It was strange to be there, so few marking the occasion which felt so significant. Some I had invited to join me felt the place didn’t deserve honouring; for them it represented colonial oppression, destruction of the forests, environmental pollution, poor labour relations or the corporate greed that took it down in the end. 

Although I respect those truths, I was also there to offer my respect and gratitude for our crucial local human story: for the living and those already passed who built this place, these roads and town I live in and love; for all those families, workers, wives, husbands and children, those suffering career shift workers, their camaraderies, animosities, teamwork and conflicts, those labour disputes, expansions and shutdown dramas; for the workers who lost their lives or were injured by the dangers and demands of their work; and for those who in this ending, lost their employment.

For all those past and present, I acknowledge your efforts.

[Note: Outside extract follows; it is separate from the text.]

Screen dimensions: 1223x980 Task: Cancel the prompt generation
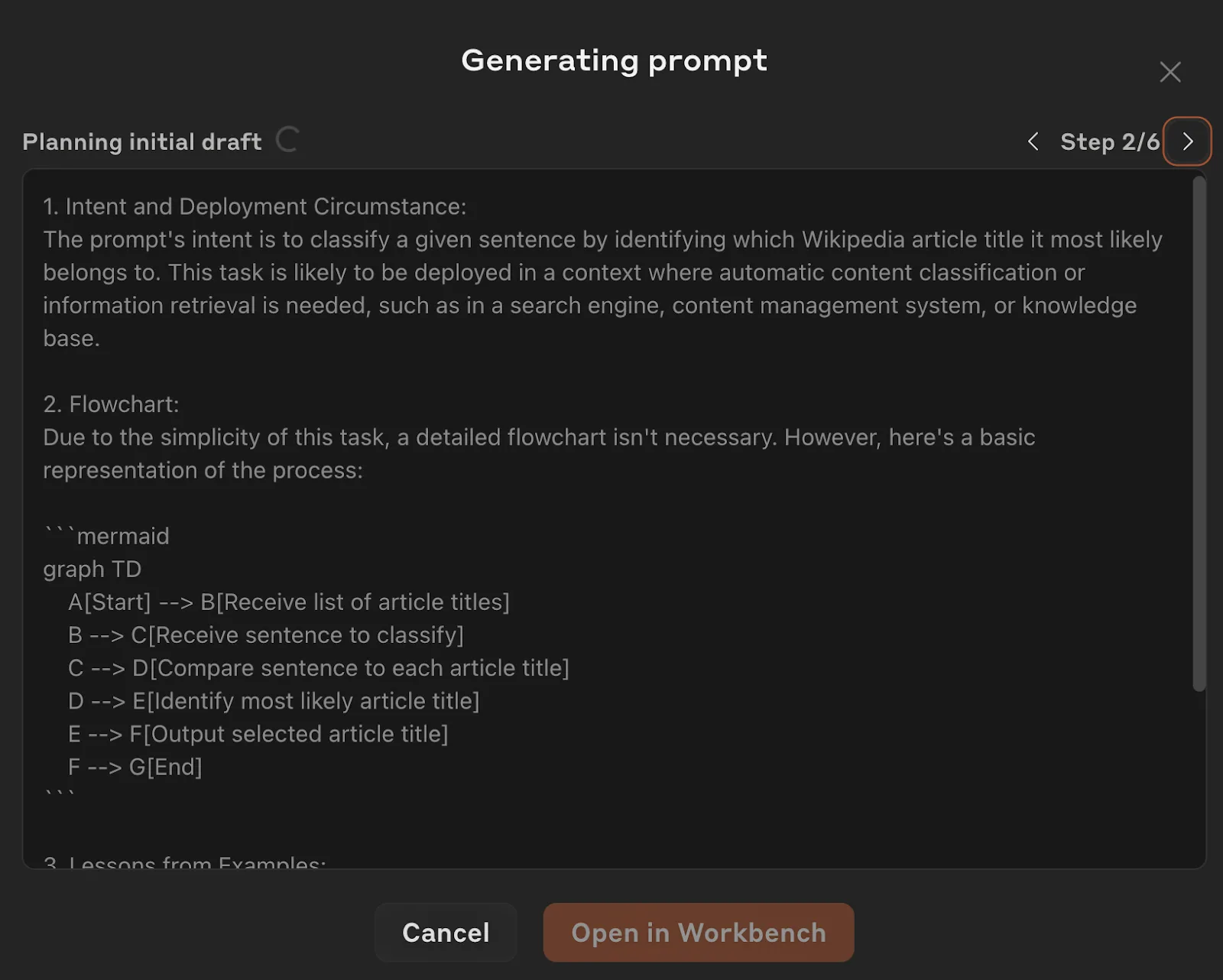coord(446,932)
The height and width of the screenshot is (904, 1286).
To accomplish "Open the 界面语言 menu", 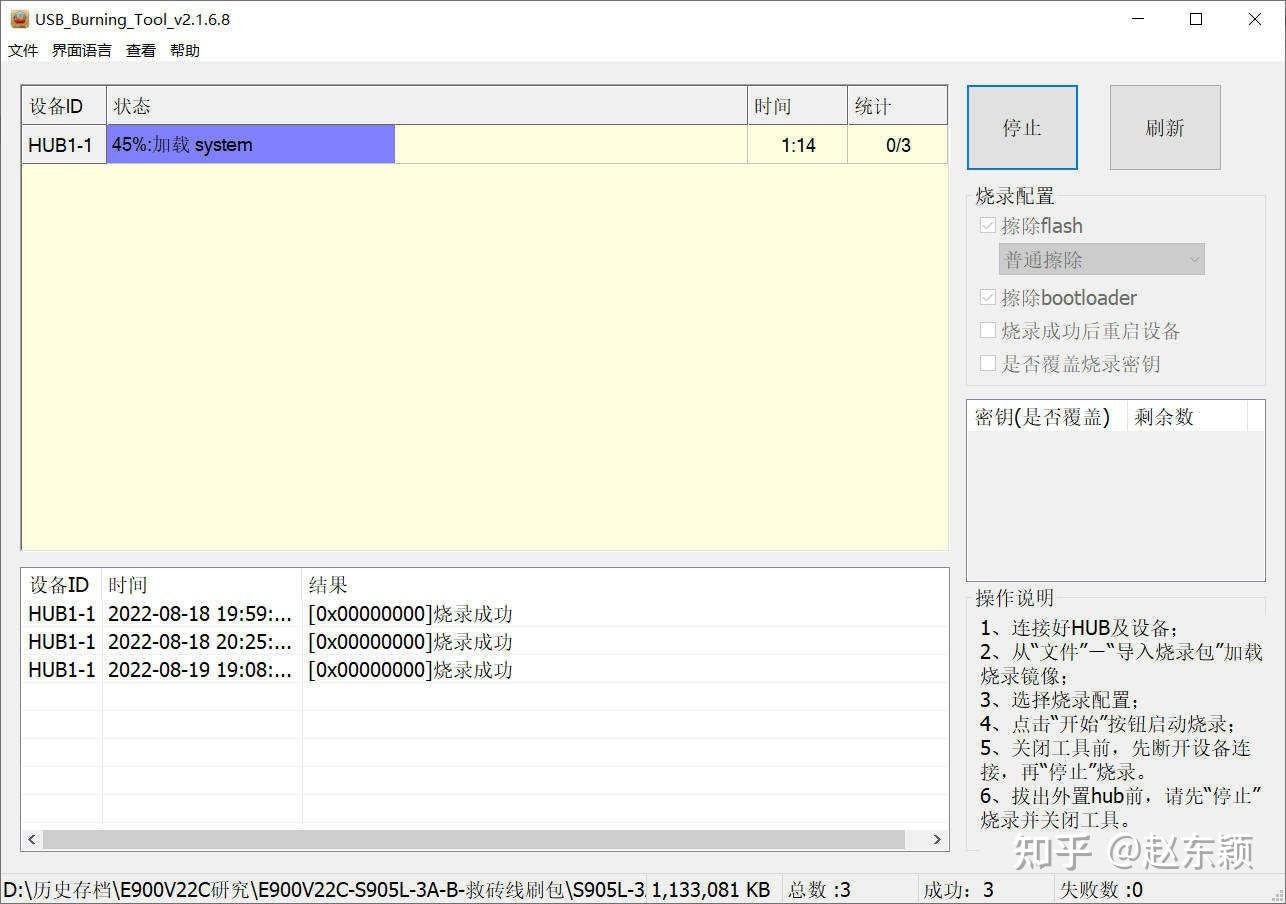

For the paper and lumber you gave the world, for those of you caring enough to share your talents and do your best year after year to make production and quality targets. For those managers and supervisors who took the blame and responsibility often while others opposed you. For those who fought on behalf of workers safety and rights, I thank you.  

I recognize and give thanks for the incredible wealth and income that came to this community and for all the taxes paid that helped build the facilities we enjoy. 

Join me in remembering and respecting that this town as we know it today is here because this pulp and paper mill existed. Either directly or indirectly, most of us, we’re living here because it did.

Roger worked as a contractor with Industrial Nondestructive Testing in the mill from 1975 to 1995 and has lived in Powell River since 1993.